→ **TASK PROMPT**:
Transcribe each record exactly; skip any picture.

→ **EXCERPTED RECORDS**:

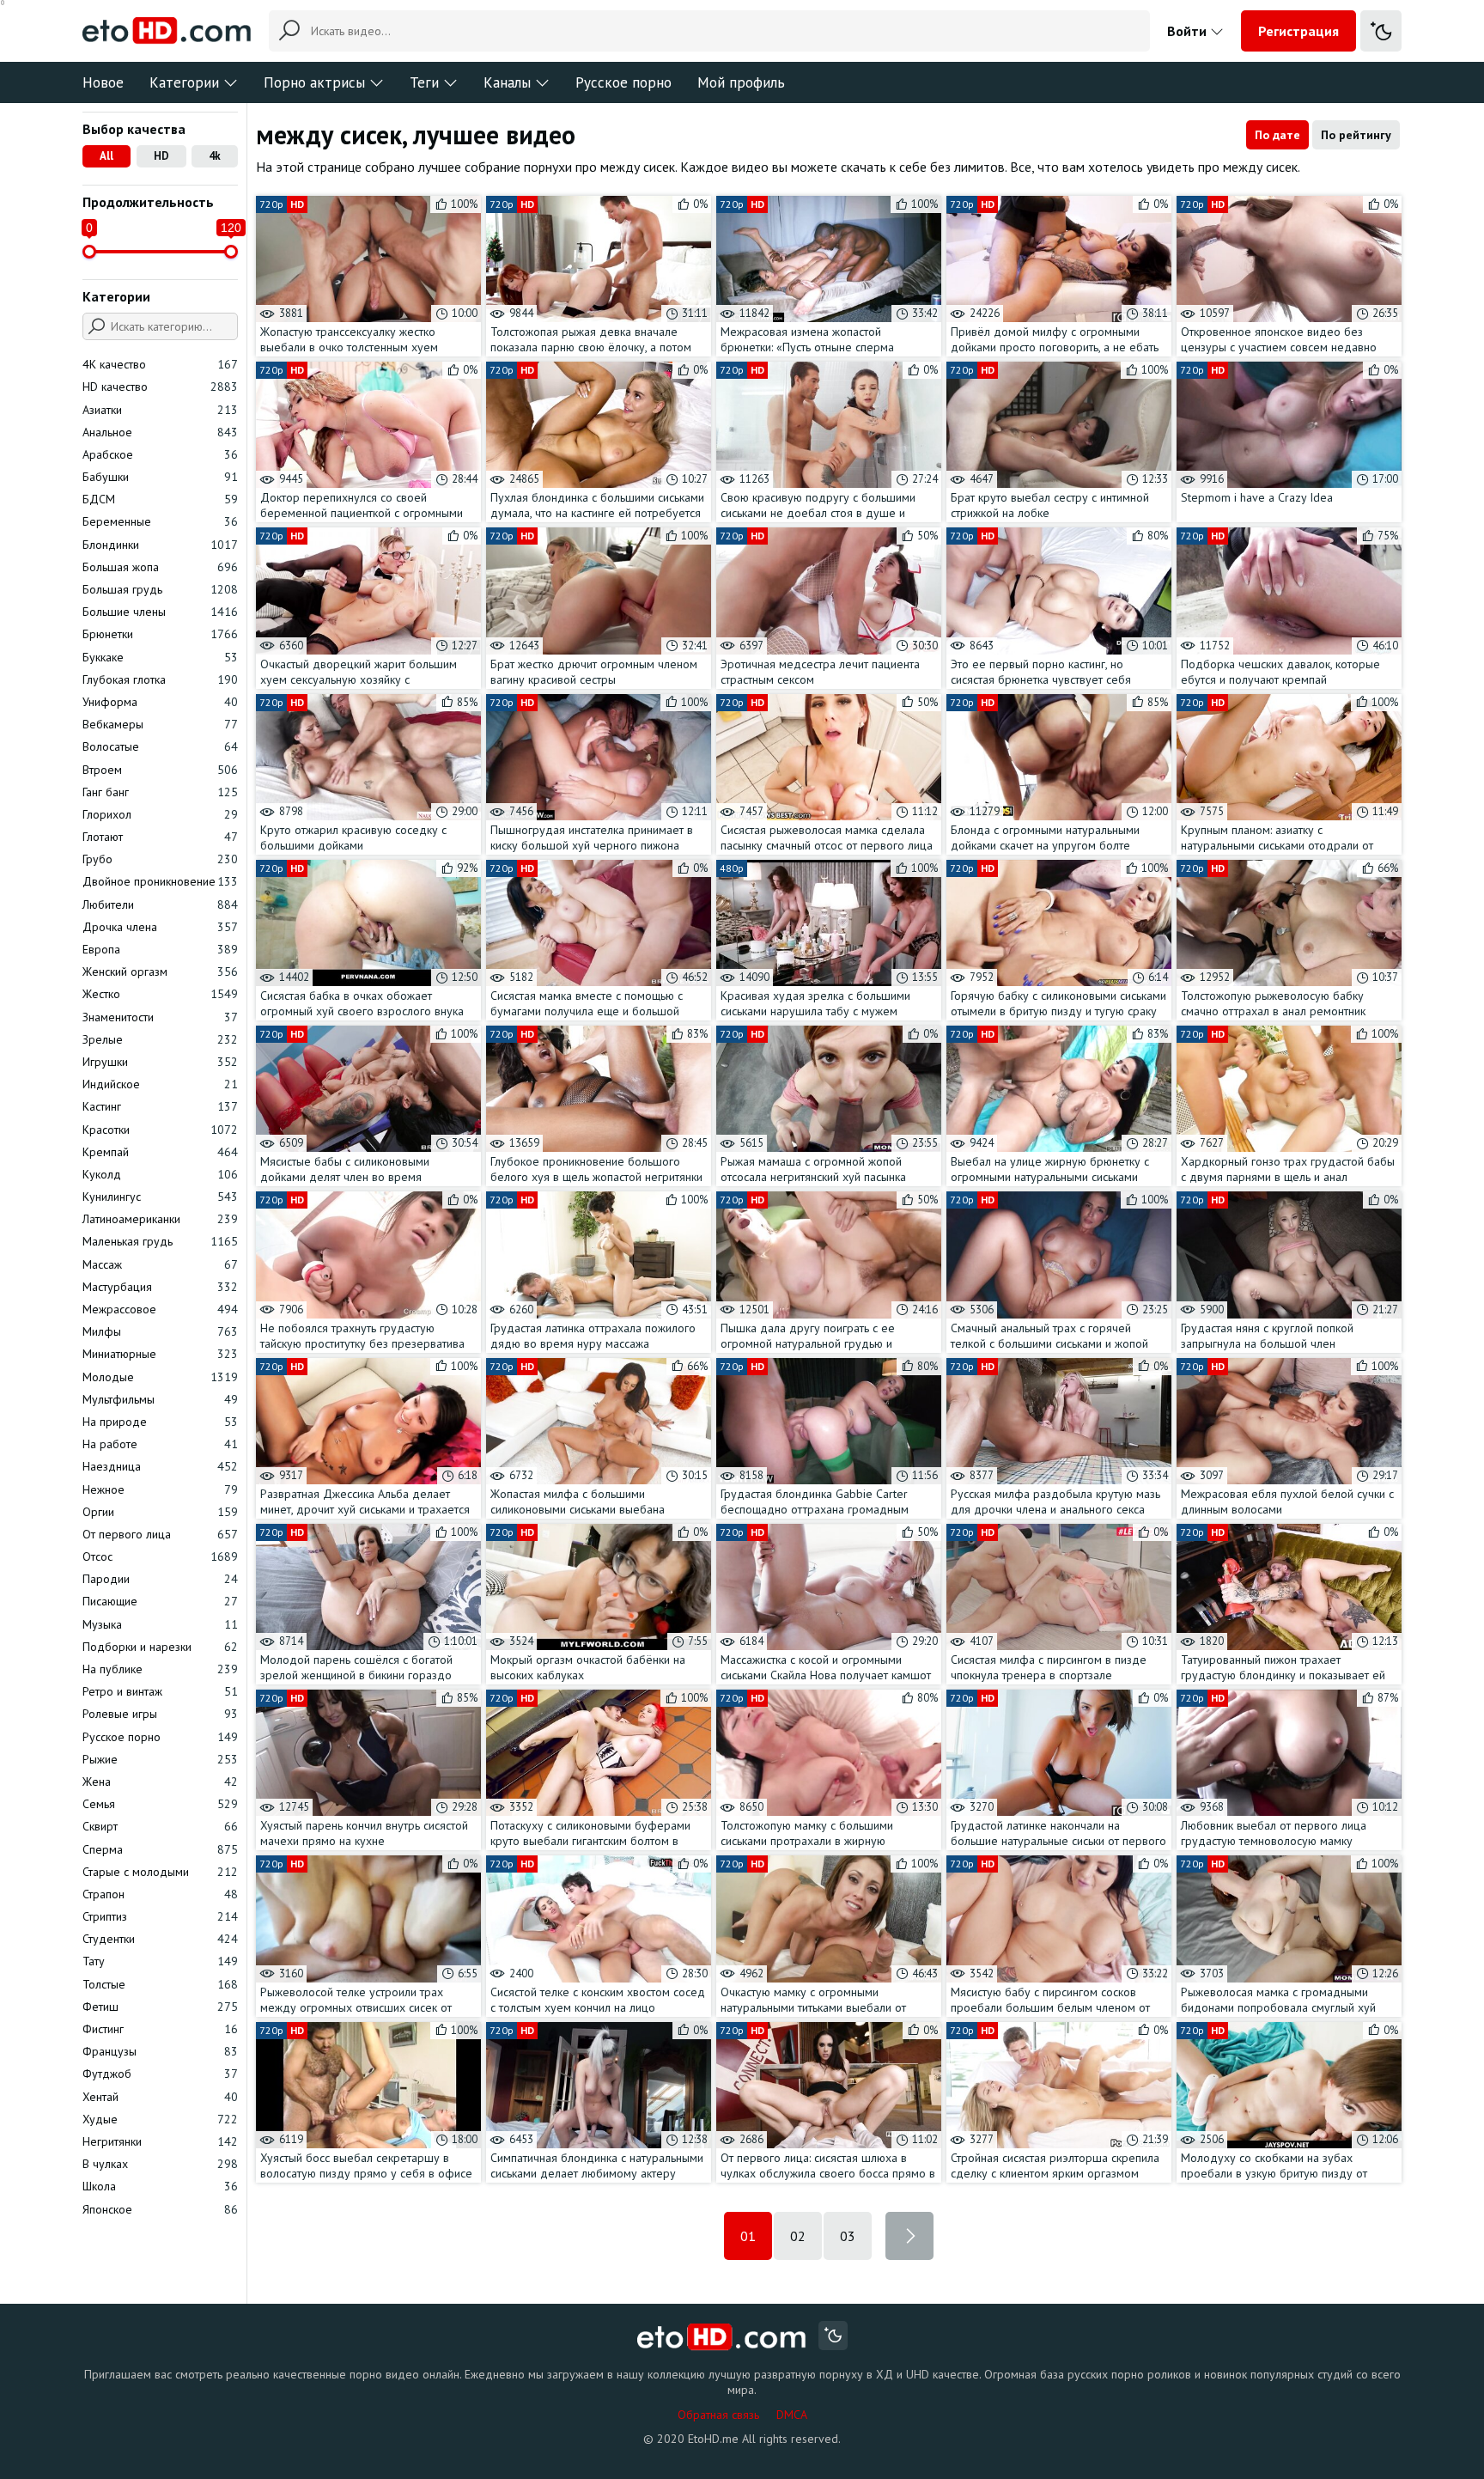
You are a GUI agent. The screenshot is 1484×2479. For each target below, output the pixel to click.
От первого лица (160, 1534)
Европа (160, 949)
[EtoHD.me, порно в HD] (721, 2337)
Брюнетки (160, 634)
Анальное (160, 432)
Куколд (160, 1174)
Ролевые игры (160, 1713)
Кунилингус (160, 1196)
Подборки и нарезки (160, 1646)
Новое (103, 82)
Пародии (160, 1579)
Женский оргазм (160, 971)
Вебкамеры (160, 724)
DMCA (791, 2414)
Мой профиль (741, 82)
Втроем (160, 769)
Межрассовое (160, 1309)
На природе (160, 1421)
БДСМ (160, 499)
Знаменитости (160, 1017)
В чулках (160, 2163)
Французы (160, 2051)
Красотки (160, 1129)
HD (161, 156)
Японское (160, 2209)
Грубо (160, 859)
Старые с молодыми (160, 1871)
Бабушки (160, 476)
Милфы (160, 1331)
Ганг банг (160, 792)
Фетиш (160, 2006)
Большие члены (160, 611)
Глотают (160, 836)
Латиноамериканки (160, 1219)
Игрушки (160, 1061)
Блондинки (160, 544)
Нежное (160, 1489)
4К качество (160, 364)
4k (215, 156)
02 (798, 2235)
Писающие (160, 1601)
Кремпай (160, 1152)
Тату (160, 1961)
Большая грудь (160, 589)
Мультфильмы (160, 1399)
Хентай (160, 2096)
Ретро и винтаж (160, 1691)
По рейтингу (1356, 135)
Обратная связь (718, 2414)
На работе (160, 1444)
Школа (160, 2186)
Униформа (160, 702)
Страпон (160, 1894)
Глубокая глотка (160, 679)
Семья (160, 1804)
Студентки (160, 1938)
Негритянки (160, 2141)
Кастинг (160, 1106)
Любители (160, 904)
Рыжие (160, 1759)
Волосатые (160, 746)
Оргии (160, 1512)
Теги (424, 82)
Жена (160, 1781)
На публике (160, 1669)
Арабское (160, 454)
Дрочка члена (160, 927)
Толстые (160, 1984)
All (106, 156)
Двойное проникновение (160, 881)
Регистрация (1298, 31)
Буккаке (160, 657)
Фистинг (160, 2029)
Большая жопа (160, 567)
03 (847, 2235)
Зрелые (160, 1039)
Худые (160, 2119)
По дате (1277, 135)
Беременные (160, 521)
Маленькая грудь (160, 1241)
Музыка (160, 1624)
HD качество (160, 386)
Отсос (160, 1556)
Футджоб (160, 2073)
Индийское (160, 1084)
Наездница (160, 1466)
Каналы (507, 82)
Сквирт (160, 1826)
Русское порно (623, 82)
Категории (184, 82)
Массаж (160, 1264)
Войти (1188, 31)
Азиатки (160, 409)
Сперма (160, 1849)
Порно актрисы (314, 82)
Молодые (160, 1377)
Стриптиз (160, 1916)
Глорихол (160, 814)
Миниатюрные (160, 1353)
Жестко (160, 994)
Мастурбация (160, 1286)
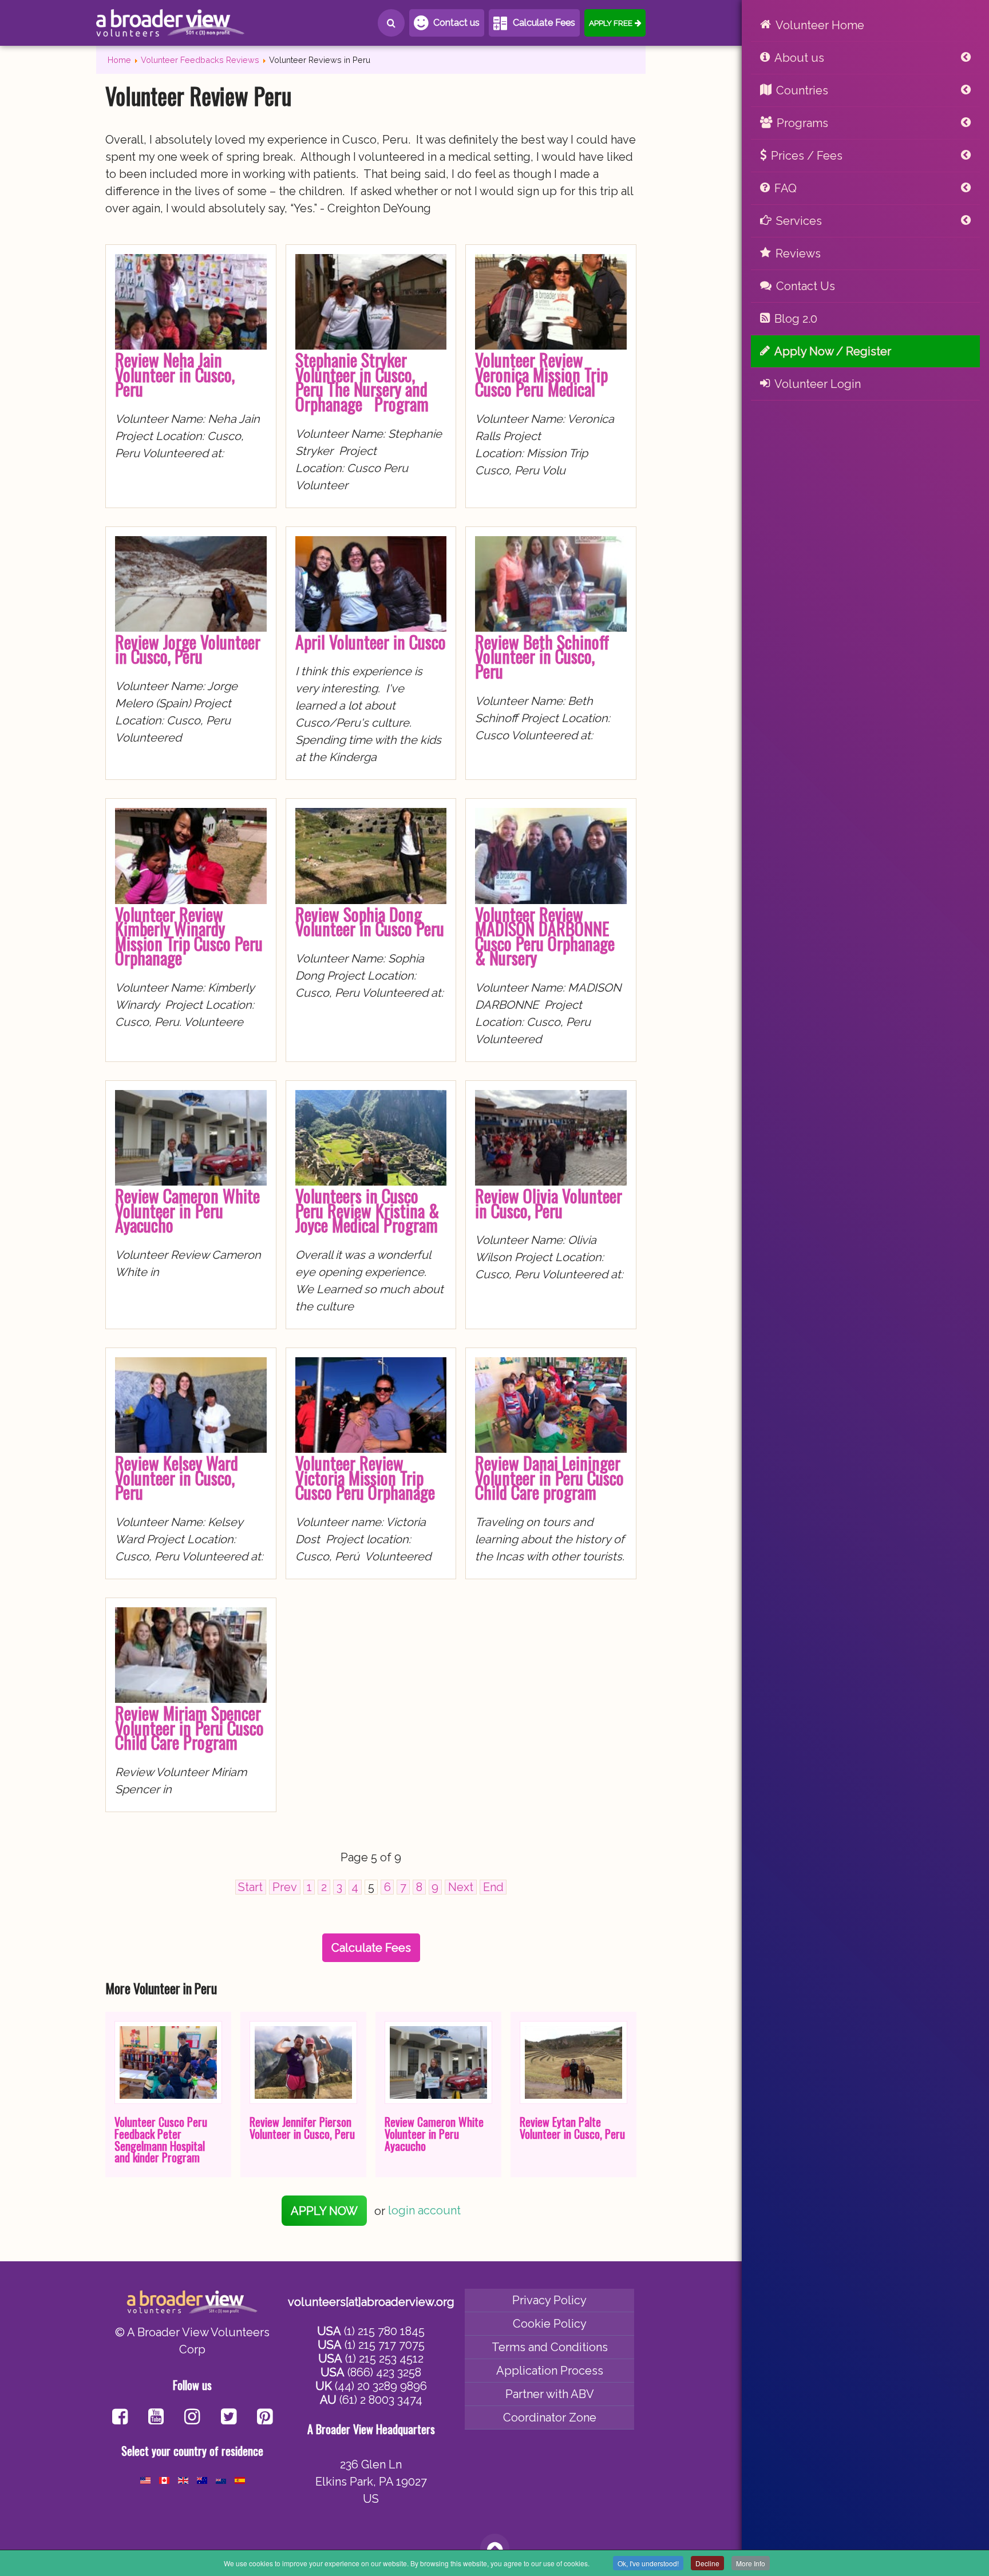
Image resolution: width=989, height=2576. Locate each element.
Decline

→ **EXERCISE ANSWER**:
You are a GUI agent. The screenshot is 1484×2479. For each target below, output the pixel to click.
От первого лица (160, 1534)
Европа (160, 949)
[EtoHD.me, порно в HD] (721, 2337)
Брюнетки (160, 634)
Анальное (160, 432)
Куколд (160, 1174)
Ролевые игры (160, 1713)
Кунилингус (160, 1196)
Подборки и нарезки (160, 1646)
Новое (103, 82)
Пародии (160, 1579)
Женский оргазм (160, 971)
Вебкамеры (160, 724)
DMCA (791, 2414)
Мой профиль (741, 82)
Втроем (160, 769)
Межрассовое (160, 1309)
На природе (160, 1421)
БДСМ (160, 499)
Знаменитости (160, 1017)
В чулках (160, 2163)
Французы (160, 2051)
Красотки (160, 1129)
HD (161, 156)
Японское (160, 2209)
Грубо (160, 859)
Старые с молодыми (160, 1871)
Бабушки (160, 476)
Милфы (160, 1331)
Ганг банг (160, 792)
Фетиш (160, 2006)
Большие члены (160, 611)
Глотают (160, 836)
Латиноамериканки (160, 1219)
Игрушки (160, 1061)
Блондинки (160, 544)
Нежное (160, 1489)
4К качество (160, 364)
4k (215, 156)
02 (798, 2235)
Писающие (160, 1601)
Кремпай (160, 1152)
Тату (160, 1961)
Большая грудь (160, 589)
Мультфильмы (160, 1399)
Хентай (160, 2096)
Ретро и винтаж (160, 1691)
По рейтингу (1356, 135)
Обратная связь (718, 2414)
На работе (160, 1444)
Школа (160, 2186)
Униформа (160, 702)
Страпон (160, 1894)
Глубокая глотка (160, 679)
Семья (160, 1804)
Студентки (160, 1938)
Негритянки (160, 2141)
Кастинг (160, 1106)
Любители (160, 904)
Рыжие (160, 1759)
Волосатые (160, 746)
Оргии (160, 1512)
Теги (424, 82)
Жена (160, 1781)
На публике (160, 1669)
Арабское (160, 454)
Дрочка члена (160, 927)
Толстые (160, 1984)
All (106, 156)
Двойное проникновение (160, 881)
Регистрация (1298, 31)
Буккаке (160, 657)
Фистинг (160, 2029)
Большая жопа (160, 567)
03 (847, 2235)
Зрелые (160, 1039)
Худые (160, 2119)
По дате (1277, 135)
Беременные (160, 521)
Маленькая грудь (160, 1241)
Музыка (160, 1624)
HD качество (160, 386)
Отсос (160, 1556)
Футджоб (160, 2073)
Индийское (160, 1084)
Наездница (160, 1466)
Каналы (507, 82)
Сквирт (160, 1826)
Русское порно (623, 82)
Категории (184, 82)
Массаж (160, 1264)
Войти (1188, 31)
Азиатки (160, 409)
Сперма (160, 1849)
Порно актрисы (314, 82)
Молодые (160, 1377)
Стриптиз (160, 1916)
Глорихол (160, 814)
Миниатюрные (160, 1353)
Жестко (160, 994)
Мастурбация (160, 1286)
Image resolution: width=989, height=2576. Locate each element.
Decline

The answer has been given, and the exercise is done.